HELD [2]: Although the CTDs are bearer instruments, a valid negotiation thereof for the true purpose and agreement between it (Caltex) and de la Cruz requires both delivery and indorsement; as the CTDs were delivered to it as security for dela Cruz purchases of its fuel products, and not for payment. Herein, there was no negotiation in the sense of a transfer of title, or legal title, to the CTDs in which situation mere delivery of the bearer CTDs would have sufficed. The delivery thereof as security for the fuel purchases at most constitutes Caltex as a holder for value by reason of his lien.
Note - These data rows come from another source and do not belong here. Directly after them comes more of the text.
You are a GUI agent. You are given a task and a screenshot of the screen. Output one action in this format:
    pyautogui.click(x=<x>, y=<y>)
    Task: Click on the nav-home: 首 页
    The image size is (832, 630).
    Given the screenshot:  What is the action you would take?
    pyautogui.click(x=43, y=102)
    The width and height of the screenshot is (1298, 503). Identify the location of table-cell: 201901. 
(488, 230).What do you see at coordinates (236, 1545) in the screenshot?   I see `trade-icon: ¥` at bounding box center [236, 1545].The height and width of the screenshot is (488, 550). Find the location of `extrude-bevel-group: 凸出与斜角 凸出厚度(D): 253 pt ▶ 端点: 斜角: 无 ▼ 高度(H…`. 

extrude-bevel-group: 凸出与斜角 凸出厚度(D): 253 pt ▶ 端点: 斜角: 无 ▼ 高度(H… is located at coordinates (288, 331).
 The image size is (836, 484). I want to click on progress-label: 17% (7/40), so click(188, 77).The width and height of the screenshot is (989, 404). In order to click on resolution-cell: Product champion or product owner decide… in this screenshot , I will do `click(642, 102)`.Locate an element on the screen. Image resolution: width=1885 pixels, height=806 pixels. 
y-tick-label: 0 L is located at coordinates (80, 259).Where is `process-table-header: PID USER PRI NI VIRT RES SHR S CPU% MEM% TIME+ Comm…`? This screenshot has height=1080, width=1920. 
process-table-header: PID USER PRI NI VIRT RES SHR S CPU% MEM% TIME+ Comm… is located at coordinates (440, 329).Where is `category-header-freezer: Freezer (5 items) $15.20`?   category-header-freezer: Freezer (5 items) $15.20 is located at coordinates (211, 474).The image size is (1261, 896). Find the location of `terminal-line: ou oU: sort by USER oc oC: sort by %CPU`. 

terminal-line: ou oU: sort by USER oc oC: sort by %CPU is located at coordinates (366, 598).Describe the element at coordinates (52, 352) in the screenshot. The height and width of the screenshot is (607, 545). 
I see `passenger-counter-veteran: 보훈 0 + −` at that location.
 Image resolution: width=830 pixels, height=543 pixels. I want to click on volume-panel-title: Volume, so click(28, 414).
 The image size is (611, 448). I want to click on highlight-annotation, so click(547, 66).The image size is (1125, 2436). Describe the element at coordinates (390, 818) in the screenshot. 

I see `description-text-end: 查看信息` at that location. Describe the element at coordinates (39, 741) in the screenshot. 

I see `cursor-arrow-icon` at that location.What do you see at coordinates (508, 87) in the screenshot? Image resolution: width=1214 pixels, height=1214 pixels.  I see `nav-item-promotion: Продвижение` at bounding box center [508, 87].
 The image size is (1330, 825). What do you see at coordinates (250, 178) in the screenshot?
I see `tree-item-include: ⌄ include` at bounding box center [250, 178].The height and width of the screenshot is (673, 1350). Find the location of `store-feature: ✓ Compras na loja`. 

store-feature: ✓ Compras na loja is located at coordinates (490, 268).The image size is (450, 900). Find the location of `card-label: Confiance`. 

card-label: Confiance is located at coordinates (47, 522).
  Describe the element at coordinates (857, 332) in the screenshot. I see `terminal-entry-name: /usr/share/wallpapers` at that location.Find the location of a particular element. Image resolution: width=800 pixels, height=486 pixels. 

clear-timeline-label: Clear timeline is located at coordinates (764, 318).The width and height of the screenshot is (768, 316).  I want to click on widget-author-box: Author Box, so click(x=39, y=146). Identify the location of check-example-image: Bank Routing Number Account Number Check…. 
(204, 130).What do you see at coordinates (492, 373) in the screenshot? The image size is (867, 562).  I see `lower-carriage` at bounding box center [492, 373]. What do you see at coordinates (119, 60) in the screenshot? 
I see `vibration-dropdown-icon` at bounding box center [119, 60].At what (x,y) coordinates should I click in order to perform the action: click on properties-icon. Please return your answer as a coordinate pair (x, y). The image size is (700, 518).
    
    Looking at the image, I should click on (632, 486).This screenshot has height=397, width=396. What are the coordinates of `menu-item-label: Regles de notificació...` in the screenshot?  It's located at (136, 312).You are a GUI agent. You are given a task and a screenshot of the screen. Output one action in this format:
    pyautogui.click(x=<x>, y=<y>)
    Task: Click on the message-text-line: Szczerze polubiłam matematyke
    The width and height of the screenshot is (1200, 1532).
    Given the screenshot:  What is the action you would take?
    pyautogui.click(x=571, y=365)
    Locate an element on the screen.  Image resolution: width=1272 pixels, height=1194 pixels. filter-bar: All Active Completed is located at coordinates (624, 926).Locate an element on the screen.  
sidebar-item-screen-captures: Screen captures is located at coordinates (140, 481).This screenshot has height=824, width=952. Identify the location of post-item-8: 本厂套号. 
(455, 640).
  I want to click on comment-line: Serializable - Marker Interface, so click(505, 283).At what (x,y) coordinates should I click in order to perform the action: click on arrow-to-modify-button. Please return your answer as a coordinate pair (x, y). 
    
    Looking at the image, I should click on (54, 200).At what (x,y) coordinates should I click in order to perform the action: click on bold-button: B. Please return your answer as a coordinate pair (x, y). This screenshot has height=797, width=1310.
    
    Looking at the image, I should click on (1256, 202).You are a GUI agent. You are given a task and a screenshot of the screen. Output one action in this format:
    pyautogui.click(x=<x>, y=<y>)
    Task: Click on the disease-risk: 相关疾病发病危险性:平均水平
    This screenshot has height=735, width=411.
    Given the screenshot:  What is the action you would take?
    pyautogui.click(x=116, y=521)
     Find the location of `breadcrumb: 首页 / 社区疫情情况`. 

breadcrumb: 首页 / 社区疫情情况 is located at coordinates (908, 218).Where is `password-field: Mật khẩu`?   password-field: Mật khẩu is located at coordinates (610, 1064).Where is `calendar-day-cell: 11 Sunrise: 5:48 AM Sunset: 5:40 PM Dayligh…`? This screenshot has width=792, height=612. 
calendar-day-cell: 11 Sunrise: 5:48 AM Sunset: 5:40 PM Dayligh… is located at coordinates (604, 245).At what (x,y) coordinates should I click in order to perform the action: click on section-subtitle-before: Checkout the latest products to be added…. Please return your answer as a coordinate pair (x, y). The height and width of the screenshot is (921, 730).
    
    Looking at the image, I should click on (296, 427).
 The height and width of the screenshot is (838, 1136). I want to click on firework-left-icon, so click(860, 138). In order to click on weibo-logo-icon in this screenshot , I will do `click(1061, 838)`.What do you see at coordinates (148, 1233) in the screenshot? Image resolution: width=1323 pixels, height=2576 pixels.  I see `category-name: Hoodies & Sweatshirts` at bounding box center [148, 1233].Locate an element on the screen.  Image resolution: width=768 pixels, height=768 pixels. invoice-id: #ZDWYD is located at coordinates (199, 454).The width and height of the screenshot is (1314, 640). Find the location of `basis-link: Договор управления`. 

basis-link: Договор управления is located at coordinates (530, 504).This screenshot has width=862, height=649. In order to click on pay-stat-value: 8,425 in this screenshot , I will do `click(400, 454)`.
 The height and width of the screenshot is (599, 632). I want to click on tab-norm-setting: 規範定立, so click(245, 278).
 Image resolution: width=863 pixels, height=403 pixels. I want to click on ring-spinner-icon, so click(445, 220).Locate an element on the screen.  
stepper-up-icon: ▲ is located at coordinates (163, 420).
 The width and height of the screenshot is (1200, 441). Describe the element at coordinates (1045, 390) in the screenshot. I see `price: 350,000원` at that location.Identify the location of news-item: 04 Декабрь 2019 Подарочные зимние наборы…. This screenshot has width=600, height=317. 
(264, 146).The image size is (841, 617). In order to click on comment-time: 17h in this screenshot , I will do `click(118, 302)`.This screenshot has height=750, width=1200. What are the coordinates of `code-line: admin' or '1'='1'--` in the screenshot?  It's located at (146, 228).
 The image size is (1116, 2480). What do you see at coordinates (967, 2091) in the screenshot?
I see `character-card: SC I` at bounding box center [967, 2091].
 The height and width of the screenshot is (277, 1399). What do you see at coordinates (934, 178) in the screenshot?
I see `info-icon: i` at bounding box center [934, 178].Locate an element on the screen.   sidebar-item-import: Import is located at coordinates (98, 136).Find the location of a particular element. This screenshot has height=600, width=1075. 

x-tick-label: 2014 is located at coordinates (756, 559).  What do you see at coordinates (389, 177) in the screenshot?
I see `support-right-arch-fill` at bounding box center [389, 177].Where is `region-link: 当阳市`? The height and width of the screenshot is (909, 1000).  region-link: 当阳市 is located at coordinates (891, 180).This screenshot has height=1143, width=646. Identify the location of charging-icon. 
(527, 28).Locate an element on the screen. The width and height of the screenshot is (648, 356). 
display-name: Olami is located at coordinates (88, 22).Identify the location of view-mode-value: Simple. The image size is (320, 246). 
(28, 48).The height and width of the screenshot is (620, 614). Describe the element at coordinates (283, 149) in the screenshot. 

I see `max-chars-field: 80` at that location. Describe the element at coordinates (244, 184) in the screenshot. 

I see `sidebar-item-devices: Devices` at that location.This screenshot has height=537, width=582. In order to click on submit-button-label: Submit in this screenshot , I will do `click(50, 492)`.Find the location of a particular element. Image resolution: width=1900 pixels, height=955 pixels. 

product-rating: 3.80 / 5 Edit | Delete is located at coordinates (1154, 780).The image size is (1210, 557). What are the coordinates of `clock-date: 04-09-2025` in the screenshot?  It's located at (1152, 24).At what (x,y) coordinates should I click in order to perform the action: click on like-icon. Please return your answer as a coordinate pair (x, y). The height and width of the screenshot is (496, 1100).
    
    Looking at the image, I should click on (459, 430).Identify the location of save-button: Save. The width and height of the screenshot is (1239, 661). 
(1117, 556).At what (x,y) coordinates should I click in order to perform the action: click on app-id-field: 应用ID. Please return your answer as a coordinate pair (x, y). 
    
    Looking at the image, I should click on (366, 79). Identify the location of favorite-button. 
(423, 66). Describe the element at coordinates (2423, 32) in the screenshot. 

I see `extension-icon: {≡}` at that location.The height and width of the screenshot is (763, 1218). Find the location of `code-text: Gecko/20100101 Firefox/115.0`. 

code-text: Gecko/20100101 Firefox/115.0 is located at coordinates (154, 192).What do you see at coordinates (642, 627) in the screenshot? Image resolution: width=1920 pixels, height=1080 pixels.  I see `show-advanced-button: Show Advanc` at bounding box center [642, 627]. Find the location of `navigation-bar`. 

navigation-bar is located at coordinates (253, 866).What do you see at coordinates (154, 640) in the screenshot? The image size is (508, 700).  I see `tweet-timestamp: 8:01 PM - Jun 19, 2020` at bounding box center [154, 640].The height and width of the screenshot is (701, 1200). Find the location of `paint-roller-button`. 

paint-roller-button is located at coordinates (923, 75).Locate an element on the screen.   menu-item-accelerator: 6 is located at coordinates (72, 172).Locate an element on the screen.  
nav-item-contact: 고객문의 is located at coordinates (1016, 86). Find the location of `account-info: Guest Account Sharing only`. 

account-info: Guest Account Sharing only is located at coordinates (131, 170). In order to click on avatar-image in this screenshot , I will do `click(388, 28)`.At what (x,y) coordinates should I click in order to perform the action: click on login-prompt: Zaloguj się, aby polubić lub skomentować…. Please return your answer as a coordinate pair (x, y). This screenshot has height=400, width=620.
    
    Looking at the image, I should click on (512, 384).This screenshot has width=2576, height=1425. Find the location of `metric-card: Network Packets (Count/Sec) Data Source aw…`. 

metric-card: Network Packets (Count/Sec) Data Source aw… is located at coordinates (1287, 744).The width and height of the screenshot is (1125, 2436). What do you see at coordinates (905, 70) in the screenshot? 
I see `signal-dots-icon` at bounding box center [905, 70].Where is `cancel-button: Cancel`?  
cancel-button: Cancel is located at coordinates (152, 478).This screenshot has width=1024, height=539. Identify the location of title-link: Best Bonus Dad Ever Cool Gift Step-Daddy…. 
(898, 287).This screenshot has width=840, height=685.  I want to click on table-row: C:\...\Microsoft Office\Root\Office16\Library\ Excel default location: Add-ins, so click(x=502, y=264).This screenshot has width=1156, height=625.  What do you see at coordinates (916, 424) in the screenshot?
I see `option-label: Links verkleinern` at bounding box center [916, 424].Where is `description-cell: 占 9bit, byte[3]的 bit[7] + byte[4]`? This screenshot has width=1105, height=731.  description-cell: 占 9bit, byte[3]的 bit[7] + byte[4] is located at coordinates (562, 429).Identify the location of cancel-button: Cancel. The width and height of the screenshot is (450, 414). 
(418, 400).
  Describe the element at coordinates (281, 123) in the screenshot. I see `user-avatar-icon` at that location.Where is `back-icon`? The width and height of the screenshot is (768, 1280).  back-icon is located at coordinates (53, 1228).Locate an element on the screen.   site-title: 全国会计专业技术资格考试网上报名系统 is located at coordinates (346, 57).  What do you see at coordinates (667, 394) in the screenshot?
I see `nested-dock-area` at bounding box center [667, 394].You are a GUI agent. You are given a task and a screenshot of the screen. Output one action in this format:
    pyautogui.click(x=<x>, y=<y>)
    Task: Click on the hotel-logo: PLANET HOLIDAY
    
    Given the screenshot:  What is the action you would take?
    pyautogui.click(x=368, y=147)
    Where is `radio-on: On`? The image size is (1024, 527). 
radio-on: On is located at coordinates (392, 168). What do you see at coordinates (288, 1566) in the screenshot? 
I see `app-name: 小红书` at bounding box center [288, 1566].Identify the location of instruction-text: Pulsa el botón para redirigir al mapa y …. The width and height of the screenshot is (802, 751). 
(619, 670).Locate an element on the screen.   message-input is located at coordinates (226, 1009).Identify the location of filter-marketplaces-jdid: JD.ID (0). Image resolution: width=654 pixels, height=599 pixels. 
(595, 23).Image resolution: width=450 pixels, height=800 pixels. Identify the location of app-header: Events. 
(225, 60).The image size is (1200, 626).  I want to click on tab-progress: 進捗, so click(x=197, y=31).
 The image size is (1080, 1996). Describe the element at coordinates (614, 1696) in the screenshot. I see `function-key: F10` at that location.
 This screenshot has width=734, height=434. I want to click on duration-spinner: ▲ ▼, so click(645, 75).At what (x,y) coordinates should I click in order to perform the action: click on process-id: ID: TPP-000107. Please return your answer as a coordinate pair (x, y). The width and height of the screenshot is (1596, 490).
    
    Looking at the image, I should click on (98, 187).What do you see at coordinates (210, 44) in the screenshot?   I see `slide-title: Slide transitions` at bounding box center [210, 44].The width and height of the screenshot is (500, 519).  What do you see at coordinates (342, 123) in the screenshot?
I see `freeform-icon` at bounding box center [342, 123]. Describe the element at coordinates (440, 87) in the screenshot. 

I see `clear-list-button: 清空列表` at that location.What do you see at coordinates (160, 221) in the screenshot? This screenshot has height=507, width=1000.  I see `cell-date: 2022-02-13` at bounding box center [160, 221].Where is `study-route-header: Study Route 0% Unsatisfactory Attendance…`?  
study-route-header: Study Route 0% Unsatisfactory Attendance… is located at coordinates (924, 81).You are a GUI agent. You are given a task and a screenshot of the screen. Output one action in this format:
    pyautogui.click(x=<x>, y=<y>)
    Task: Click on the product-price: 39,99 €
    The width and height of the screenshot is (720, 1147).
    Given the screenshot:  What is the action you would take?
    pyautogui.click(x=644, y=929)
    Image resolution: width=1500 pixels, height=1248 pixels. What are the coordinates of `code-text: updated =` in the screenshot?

Accordingly, a negotiation for such purpose cannot be effected by mere delivery of the instrument since the terms thereof and the subsequent disposition of such security, in the event of non-payment of the principal obligation, must be contractually provided for.

ESTATE OF G. LITTON VS. MENDOZA (163 SCRA 246) Facts: Estate of G. Litton brought an action against Mendoza for the collection of a sum of money. While the case was pending resolution, EGL assigned in favor of (pledgee/assignee) by way of securing or guaranteeing EGLs obligation to the pledge his litigated credit against Mendoza duly submitted to the court with notice to the parties. The lower court ruled in favor of EGL. Subsequently, pending resolution of the appeal of Mendoza to the CA, Mendoza entered into a compromise agreement with EGL wherein EGL acknowledged that all his claims against Mendoza had been settled. Issue: WON the compromise agreement is valid Held: No. Although Mendoza may validly alienate the litigated credit under Article 1634, said provision should not be taken to mean as a grant of an absolute right on the part of the assignor EGL to indiscriminately dispose of the thing or the right given as security

MANILA SURETY v VELAYO F: Manila Surety & Fidelity Co., upon request of Rodolfo Velayo, executed a bond for P2,800.00 for the dissolution of a writ of attachment obtained by one Jovita Granados in a suit against Rodolfo Velayo in the Court of First Instance of Manila. Velayo undertook to pay the surety company an annual premium of P112.00 and provided collateral jewelry with the authority to sell in case Manila Surety will be obliged to pay. Judgment having been rendered in favor of Jovita Granados and against Rodolfo Velayo, and execution having been returned unsatisfied, the surety company was forced to pay P2,800.00 that it later sought to recoup from Velayo; and upon the latter's failure to do so, the surety caused the pledged jewelry to be sold, realizing therefrom a net product of P235.00 only The surety files a claim against Velayo because the security Is insufficient. Velayo claims the sale of the jewelry even if insufficient extinguishes the principal obligation. Issue: Won Velayos contention is correct Ruling: Yes! The sale of the thing pledged shall extinguish the principal obligation, whther or not the proceeds of the sale are equal to the amount of the principal obligation, interest and expenses in a proper case.